### Recorded information
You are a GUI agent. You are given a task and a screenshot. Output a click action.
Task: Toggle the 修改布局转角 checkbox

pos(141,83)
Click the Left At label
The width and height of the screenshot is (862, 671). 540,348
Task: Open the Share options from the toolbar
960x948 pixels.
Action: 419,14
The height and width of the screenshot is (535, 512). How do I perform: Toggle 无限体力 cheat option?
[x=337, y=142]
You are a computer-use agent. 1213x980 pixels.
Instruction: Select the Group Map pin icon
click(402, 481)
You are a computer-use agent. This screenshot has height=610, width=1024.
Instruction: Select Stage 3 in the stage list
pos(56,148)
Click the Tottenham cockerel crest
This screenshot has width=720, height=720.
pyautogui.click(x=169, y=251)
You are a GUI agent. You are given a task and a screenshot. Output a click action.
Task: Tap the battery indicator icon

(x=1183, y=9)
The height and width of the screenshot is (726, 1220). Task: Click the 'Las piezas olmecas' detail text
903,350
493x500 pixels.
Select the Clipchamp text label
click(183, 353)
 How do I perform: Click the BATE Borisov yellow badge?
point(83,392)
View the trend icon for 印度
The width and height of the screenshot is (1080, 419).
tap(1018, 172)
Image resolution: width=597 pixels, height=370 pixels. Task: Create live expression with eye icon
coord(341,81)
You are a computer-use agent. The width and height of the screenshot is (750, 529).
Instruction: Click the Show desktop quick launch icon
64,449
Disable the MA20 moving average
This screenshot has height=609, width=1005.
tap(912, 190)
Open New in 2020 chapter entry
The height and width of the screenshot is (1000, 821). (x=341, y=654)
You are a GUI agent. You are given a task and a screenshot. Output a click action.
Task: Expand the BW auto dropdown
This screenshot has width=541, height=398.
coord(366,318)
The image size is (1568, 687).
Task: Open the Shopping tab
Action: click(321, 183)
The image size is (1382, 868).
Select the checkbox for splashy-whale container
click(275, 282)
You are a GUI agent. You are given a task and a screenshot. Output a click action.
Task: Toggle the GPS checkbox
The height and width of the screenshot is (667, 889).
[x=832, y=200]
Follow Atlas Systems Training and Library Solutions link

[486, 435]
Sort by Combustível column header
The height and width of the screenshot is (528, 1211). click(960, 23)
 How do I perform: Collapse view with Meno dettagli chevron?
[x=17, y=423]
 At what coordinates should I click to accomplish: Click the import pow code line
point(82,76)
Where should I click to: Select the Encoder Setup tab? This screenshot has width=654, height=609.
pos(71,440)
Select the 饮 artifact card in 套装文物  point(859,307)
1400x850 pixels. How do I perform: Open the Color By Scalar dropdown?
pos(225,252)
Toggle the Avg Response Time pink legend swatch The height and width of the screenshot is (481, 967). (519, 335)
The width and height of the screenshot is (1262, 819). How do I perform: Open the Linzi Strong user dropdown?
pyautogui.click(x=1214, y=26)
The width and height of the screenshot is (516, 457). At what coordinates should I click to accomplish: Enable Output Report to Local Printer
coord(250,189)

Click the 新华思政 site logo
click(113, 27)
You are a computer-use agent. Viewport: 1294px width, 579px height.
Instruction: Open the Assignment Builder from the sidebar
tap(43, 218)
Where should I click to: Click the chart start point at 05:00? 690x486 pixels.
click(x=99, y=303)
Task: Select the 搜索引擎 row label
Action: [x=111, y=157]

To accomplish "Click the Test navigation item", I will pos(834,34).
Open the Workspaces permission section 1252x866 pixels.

### Exercise details
Print every record above. Keep each one exactly as it is.

### Answer to the problem
You are a GUI agent. You are given a task and a screenshot. Output a click action.
Task: Toggle the 修改布局转角 checkbox

pos(141,83)
Click the Left At label
The width and height of the screenshot is (862, 671). 540,348
Task: Open the Share options from the toolbar
960x948 pixels.
Action: 419,14
The height and width of the screenshot is (535, 512). How do I perform: Toggle 无限体力 cheat option?
[x=337, y=142]
You are a computer-use agent. 1213x980 pixels.
Instruction: Select the Group Map pin icon
click(402, 481)
You are a computer-use agent. This screenshot has height=610, width=1024.
Instruction: Select Stage 3 in the stage list
pos(56,148)
Click the Tottenham cockerel crest
This screenshot has width=720, height=720.
pyautogui.click(x=169, y=251)
You are a GUI agent. You are given a task and a screenshot. Output a click action.
Task: Tap the battery indicator icon

(x=1183, y=9)
The height and width of the screenshot is (726, 1220). Task: Click the 'Las piezas olmecas' detail text
903,350
493x500 pixels.
Select the Clipchamp text label
click(183, 353)
 How do I perform: Click the BATE Borisov yellow badge?
point(83,392)
View the trend icon for 印度
The width and height of the screenshot is (1080, 419).
tap(1018, 172)
Image resolution: width=597 pixels, height=370 pixels. Task: Create live expression with eye icon
coord(341,81)
You are a computer-use agent. The width and height of the screenshot is (750, 529).
Instruction: Click the Show desktop quick launch icon
64,449
Disable the MA20 moving average
This screenshot has height=609, width=1005.
tap(912, 190)
Open New in 2020 chapter entry
The height and width of the screenshot is (1000, 821). (x=341, y=654)
You are a GUI agent. You are given a task and a screenshot. Output a click action.
Task: Expand the BW auto dropdown
This screenshot has width=541, height=398.
coord(366,318)
The image size is (1568, 687).
Task: Open the Shopping tab
Action: click(321, 183)
The image size is (1382, 868).
Select the checkbox for splashy-whale container
click(275, 282)
You are a GUI agent. You are given a task and a screenshot. Output a click action.
Task: Toggle the GPS checkbox
The height and width of the screenshot is (667, 889).
[x=832, y=200]
Follow Atlas Systems Training and Library Solutions link

[486, 435]
Sort by Combustível column header
The height and width of the screenshot is (528, 1211). click(960, 23)
 How do I perform: Collapse view with Meno dettagli chevron?
[x=17, y=423]
 At what coordinates should I click to accomplish: Click the import pow code line
point(82,76)
Where should I click to: Select the Encoder Setup tab? This screenshot has width=654, height=609.
pos(71,440)
Select the 饮 artifact card in 套装文物  point(859,307)
1400x850 pixels. How do I perform: Open the Color By Scalar dropdown?
pos(225,252)
Toggle the Avg Response Time pink legend swatch The height and width of the screenshot is (481, 967). (519, 335)
The width and height of the screenshot is (1262, 819). How do I perform: Open the Linzi Strong user dropdown?
pyautogui.click(x=1214, y=26)
The width and height of the screenshot is (516, 457). At what coordinates should I click to accomplish: Enable Output Report to Local Printer
coord(250,189)

Click the 新华思政 site logo
click(113, 27)
You are a computer-use agent. Viewport: 1294px width, 579px height.
Instruction: Open the Assignment Builder from the sidebar
tap(43, 218)
Where should I click to: Click the chart start point at 05:00? 690x486 pixels.
click(x=99, y=303)
Task: Select the 搜索引擎 row label
Action: [x=111, y=157]

To accomplish "Click the Test navigation item", I will pos(834,34).
Open the Workspaces permission section 1252x866 pixels.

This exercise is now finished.